Description
Indulge in the savory and rich flavors of Caramelized Shallot Pasta, a delectable dish that combines the sweetness of caramelized shallots with the umami richness of anchovies and tomato paste. Tossed with bucatini and garnished with a parsley-garlic mixture, this pasta is a culinary delight.
Ingredients
Scale
For Caramelized Shallot Base:
- 1/4 cup olive oil
- 6 large shallots, thinly sliced
- 4 cloves garlic, thinly sliced
- Kosher salt and freshly ground black pepper, to taste
- 1 teaspoon red pepper flakes
- 1 (2 oz) can anchovy fillets, drained
- 1 (6 oz) can tomato paste
For Pasta:
- 10 ounces bucatini or spaghetti
- 1 cup finely chopped fresh parsley leaves and tender stems
- Flaky sea salt, for serving
Instructions
- Caramelize Shallots: Heat olive oil in a large heavy-bottomed pot over medium-high heat. Add sliced shallots and garlic, season with salt and pepper, and cook until caramelized, about 15–20 minutes.
- Prepare Shallot Base: Add red pepper flakes and anchovies, stirring until dissolved. Stir in tomato paste and cook until darkened, about 2 minutes.
- Cook Pasta: Boil salted water, cook pasta until al dente.
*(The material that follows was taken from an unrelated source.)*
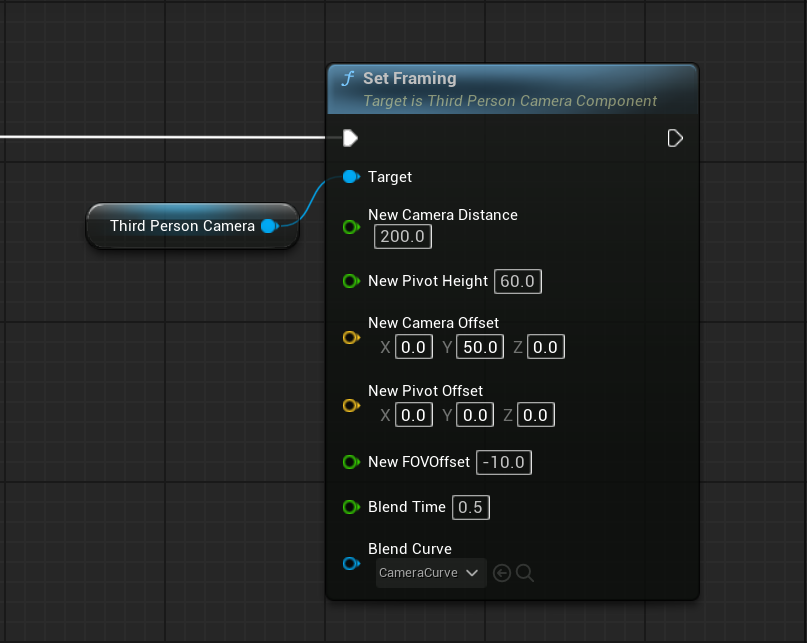This screenshot has height=643, width=807.
Task: Click the New Pivot Height pin
Action: (x=350, y=282)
Reserve 1 cup water, drain pasta.
- Combine: Add pasta and reserved water to shallot mixture, toss until coated, about 3–5 minutes.
- Serve: Mix parsley with garlic, season, top pasta with mixture and red pepper flakes.
Notes
- The shallot-tomato base can be made ahead and frozen for up to 3 months.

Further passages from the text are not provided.